Preposition Mistakes #1: Accused and Excited
The use of prepositions is tricky, even for native speakers. Certain prepositions are used with certain words, while others are not. Here are four examples of nonstandard usage.
Incorrect: They were arrested and accused for murder.
Correct : They were arrested and accused of murder.
The preposition of follows the verb accused.
One may be “indicted for murder” or “tried for murder,” but one is “guilty of murder,” “suspected of murder” or “accused of murder.”
Incorrect: He stopped in the middle of the street to look back; the hurtling ambulance struck him in that moment.
Correct : He stopped in the middle of the street to look back; the hurtling ambulance struck him at that moment.
A moment is an extremely brief portion of time, an instant too brief to measure. In a literary context in which a character is experiencing an event in emotional “slow motion,” the phrase “in that moment” can be an appropriate stylistic choice to suggest that a great deal is happening within the instant.

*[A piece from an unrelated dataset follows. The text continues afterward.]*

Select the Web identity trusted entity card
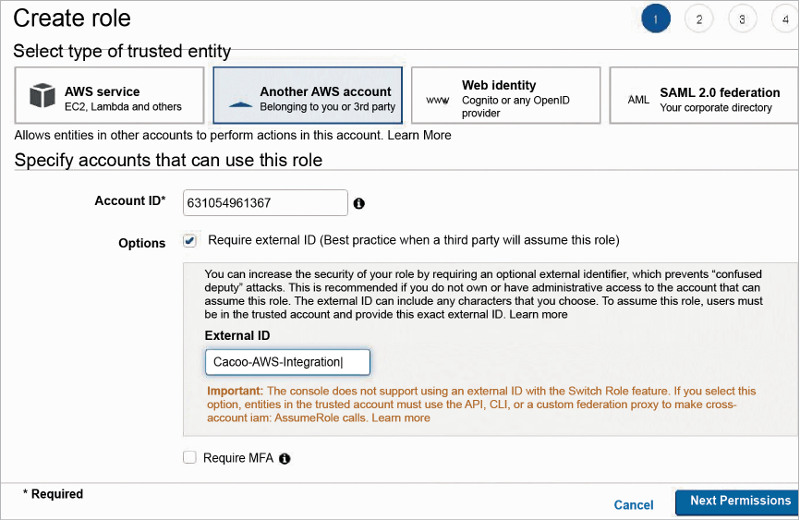Screen dimensions: 800x520 [x=506, y=96]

Likewise, the expression “to live in the moment” treats moment as having duration, as opposed to instantaneousness. In most prosaic contexts, however, the appropriate preposition is at:
At that moment he knew what his mother was thinking, and that she loved him.
Friendship is born at that moment when one person says to another: What! You too? I thought I was the only one.

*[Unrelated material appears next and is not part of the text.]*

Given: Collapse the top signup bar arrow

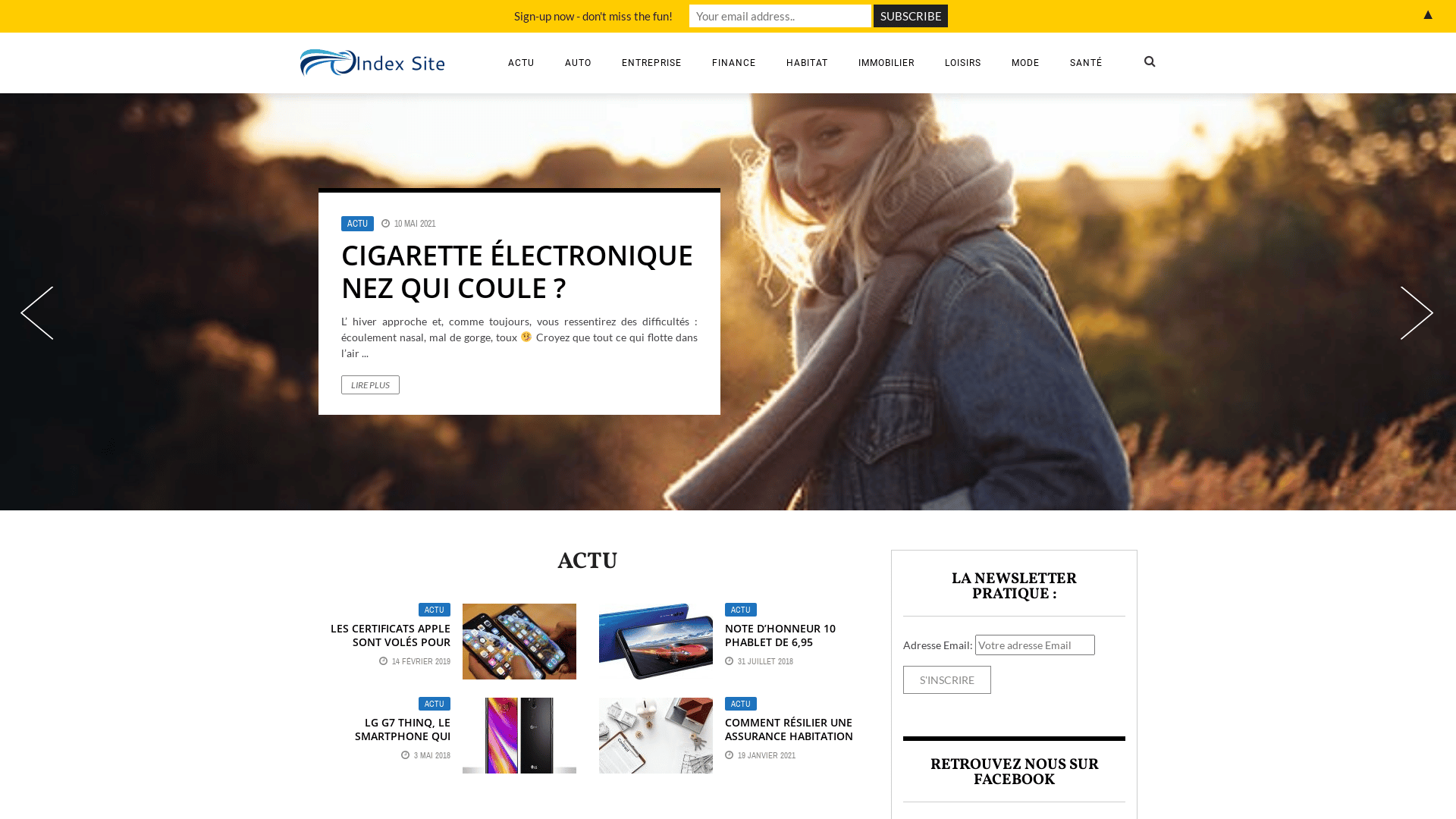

Note: There is the polite expression “in a moment,” as in, “I’ll be with you in a moment.”
Incorrect: Wells told agents in Indianapolis that she left her home on her own accord and was not taken against her will.
Correct : Wells told agents in Indianapolis that she left her home of her own accord and was not taken against her will.

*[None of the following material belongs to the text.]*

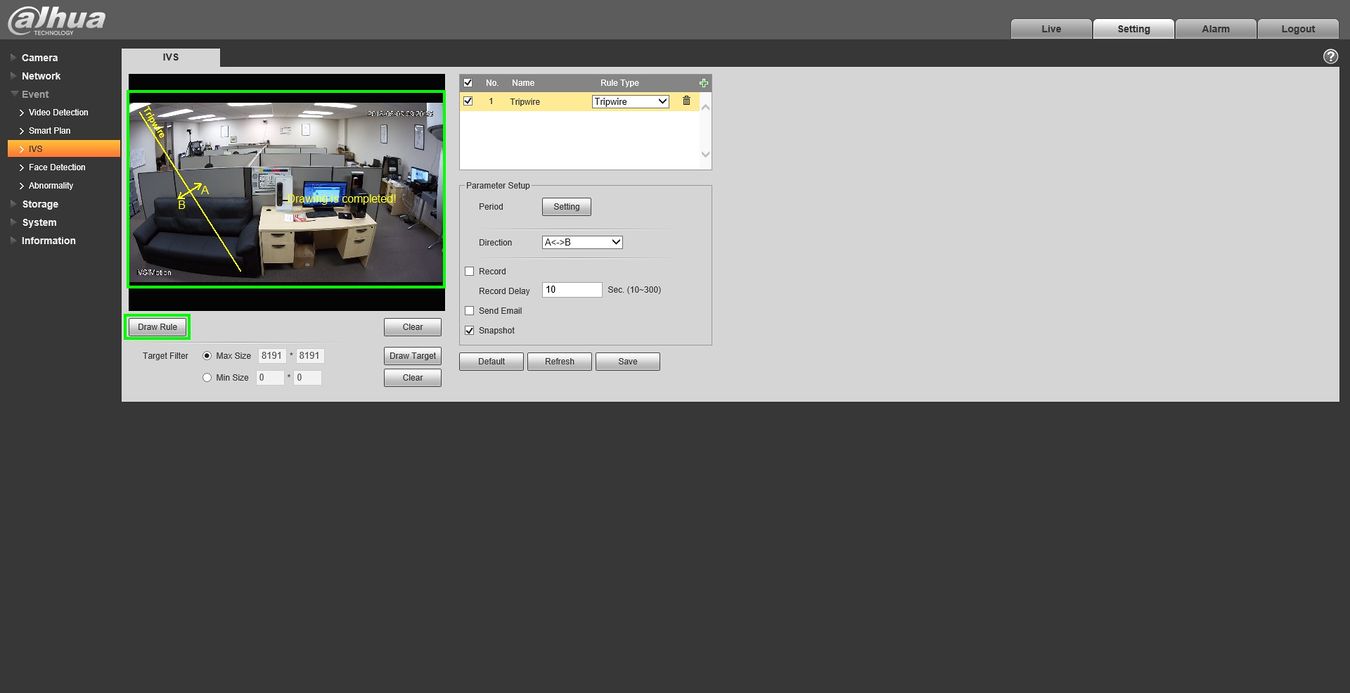Select the Min Size radio button
This screenshot has height=693, width=1350.
click(207, 378)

The noun accord in this expression means harmony or agreement. To do something “of one’s own accord” is to do something without coercion, freely, willingly.
Incorrect: I am excited for the new Apple watch.
Correct : I am excited about the new Apple watch.
The adjective excited is conventionally followed by the prepositions by, at, and about. Although growing in popularity with some speakers, the use of for after excited is regarded as nonstandard. Here are three more examples of standard usage:
Many dogs are excited by the presence of other dogs or humans.
She was excited at the prospect of living in London.
Royals fans [are] nervous and excited about their return to the postseason.
Recommended For You
Subscribe to Receive our Articles and Exercises via Email
- You will improve your English in only 5 minutes per day, guaranteed!
- Subscribers get access to our exercise archives, writing courses, writing jobs and much more!
- You'll also get three bonus ebooks completely free!
10 Responses to “Preposition Mistakes #1: Accused and Excited”
Dale A Wood
When speaking of time, an instant is definitely shorter than a moment. An instant has zero length.
To explain why surely takes mathematics (calculus) and physics – sorry to those who have not studied these.
Related quantities include “instantaneous velocity”, “instantaneous power”, and “instantaneous voltage”.
Dale A Wood
Oops: “Squire of Gothos”!!
Dale A Wood
@Venqax: “to stand accused” is a fixed idiom, so don’t insert any extra words into it. This is one of those idioms that came from English courtrooms, where the accused must stand.
See the notable episode of STAR TREK “Squire of Trelane”. With Capt. Kirk as the defendant.
@PreciseEdit: I think I’d stand with Curtis. I can’t name the parts of sentence beyond noun and…I said noun already, but it “feels” like accused is the governing verb, so it would still take the preposition of.
You might be able to say, “He stands as accused for the murder of his wife. That seems to change things a bit, but I can’t say how.
Dale A Wood
Once again, “to stand accused + preposition” is an idiomatic expression in English, and several different preps are available.
Dale A Wood
I think that “stands accused on the murder” is also correct.
If I’m not mistaken, in your example, ‘stands’ operates as a form of ‘being’ verb. If you substitute ‘is’ for ‘stands,’ you’ll have a present-tense version of Maeve’s example at the top.
I never learned to diagram sentences, but this might be a good place to apply that skill. And now I’m shocked at myself for saying such a thing.
Correct or incorrect:
He stands accused for the murder of his wife.
I’m thinking “for” is correct here. The preposition “for” seems associated with “stands,” with “accused” acting as an adjective. Thoughts?
From what I’ve read, ‘moment’ doesn’t actually mean something specific. We use it in several ways nowadays, i.e. ‘I’ll be there in a moment’, ‘momentarily’, ‘in that moment’. It doesn’t really refer to an instantaneous ‘piece’ of time. When it was first coined, it actually referred to a minute and half.
Have you ever heard people state “He did that on accident”? I’ve heard and seen that so many times lately and it make me want to scream “BY accident!”